▸ PROVIDED DATA:
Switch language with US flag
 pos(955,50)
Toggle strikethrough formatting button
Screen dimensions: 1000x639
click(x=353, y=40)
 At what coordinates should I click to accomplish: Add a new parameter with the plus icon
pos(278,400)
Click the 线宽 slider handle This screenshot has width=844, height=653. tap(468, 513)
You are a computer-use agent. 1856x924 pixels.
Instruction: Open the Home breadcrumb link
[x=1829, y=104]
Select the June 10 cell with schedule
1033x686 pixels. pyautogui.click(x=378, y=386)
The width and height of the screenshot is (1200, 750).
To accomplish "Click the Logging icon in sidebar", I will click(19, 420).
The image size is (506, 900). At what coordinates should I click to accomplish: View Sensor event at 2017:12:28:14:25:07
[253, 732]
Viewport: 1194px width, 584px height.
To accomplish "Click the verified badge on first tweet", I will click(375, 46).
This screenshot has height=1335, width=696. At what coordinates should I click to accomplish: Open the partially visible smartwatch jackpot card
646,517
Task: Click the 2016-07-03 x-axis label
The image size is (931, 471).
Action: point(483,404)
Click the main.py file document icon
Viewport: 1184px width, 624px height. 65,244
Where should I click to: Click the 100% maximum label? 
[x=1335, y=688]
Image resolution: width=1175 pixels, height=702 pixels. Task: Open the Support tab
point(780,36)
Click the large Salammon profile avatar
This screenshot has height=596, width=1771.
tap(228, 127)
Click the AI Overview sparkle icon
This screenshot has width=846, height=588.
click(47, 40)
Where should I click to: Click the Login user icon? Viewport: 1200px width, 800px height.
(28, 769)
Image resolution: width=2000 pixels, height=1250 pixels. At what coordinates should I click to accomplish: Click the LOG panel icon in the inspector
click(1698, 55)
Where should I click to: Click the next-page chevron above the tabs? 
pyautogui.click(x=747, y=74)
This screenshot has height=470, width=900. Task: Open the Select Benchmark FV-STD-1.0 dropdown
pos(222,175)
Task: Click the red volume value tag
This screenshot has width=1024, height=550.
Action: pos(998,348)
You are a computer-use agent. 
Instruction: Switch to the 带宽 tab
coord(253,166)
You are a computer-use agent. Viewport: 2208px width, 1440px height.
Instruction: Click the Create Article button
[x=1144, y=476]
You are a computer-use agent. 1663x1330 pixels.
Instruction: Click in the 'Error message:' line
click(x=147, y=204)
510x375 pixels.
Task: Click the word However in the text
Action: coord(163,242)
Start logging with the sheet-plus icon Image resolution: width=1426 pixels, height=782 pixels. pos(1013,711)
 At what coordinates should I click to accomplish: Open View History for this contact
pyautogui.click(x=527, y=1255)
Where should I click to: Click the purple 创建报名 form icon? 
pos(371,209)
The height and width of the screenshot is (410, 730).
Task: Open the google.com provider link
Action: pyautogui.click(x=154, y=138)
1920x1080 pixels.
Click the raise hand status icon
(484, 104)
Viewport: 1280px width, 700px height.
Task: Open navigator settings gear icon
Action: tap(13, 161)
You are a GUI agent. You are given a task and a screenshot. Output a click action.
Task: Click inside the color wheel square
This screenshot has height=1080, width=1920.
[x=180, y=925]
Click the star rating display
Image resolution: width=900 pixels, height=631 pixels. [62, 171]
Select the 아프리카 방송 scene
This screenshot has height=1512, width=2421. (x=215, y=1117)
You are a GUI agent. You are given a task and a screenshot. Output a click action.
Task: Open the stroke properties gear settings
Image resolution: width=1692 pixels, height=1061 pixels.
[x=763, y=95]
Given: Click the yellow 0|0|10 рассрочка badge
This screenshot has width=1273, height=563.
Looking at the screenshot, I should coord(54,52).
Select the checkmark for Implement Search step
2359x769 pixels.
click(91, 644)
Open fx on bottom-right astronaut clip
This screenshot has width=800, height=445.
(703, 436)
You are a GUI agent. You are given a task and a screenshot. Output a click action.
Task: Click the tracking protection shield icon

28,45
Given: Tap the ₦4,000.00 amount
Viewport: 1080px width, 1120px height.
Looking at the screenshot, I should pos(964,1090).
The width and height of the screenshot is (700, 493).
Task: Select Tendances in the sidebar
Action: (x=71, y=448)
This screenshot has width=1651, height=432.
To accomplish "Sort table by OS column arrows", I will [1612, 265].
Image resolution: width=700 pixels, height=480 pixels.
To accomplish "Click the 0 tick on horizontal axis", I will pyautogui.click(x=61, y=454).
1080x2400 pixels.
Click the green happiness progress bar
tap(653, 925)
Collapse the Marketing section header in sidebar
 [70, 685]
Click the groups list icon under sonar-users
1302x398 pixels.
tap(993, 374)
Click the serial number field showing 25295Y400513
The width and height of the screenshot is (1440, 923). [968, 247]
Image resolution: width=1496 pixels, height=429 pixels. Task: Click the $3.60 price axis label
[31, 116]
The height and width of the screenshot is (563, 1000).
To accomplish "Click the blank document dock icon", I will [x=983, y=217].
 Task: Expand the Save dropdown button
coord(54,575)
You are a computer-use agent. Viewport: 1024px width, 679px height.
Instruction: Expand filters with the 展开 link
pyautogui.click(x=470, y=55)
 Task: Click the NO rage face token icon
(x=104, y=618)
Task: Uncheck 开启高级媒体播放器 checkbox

▸ YOUR OBJECTIVE:
Give back the stretch of material from the line containing "Click the large Salammon profile avatar" through the line containing "pyautogui.click(x=747, y=74)", switching "chevron" to "arrow" and leaving everything else unchanged.

▸ ANSWER TO THIS PROBLEM:
Click the large Salammon profile avatar
This screenshot has height=596, width=1771.
tap(228, 127)
Click the AI Overview sparkle icon
This screenshot has width=846, height=588.
click(47, 40)
Where should I click to: Click the Login user icon? Viewport: 1200px width, 800px height.
(28, 769)
Image resolution: width=2000 pixels, height=1250 pixels. At what coordinates should I click to accomplish: Click the LOG panel icon in the inspector
click(1698, 55)
Where should I click to: Click the next-page arrow above the tabs? 
pyautogui.click(x=747, y=74)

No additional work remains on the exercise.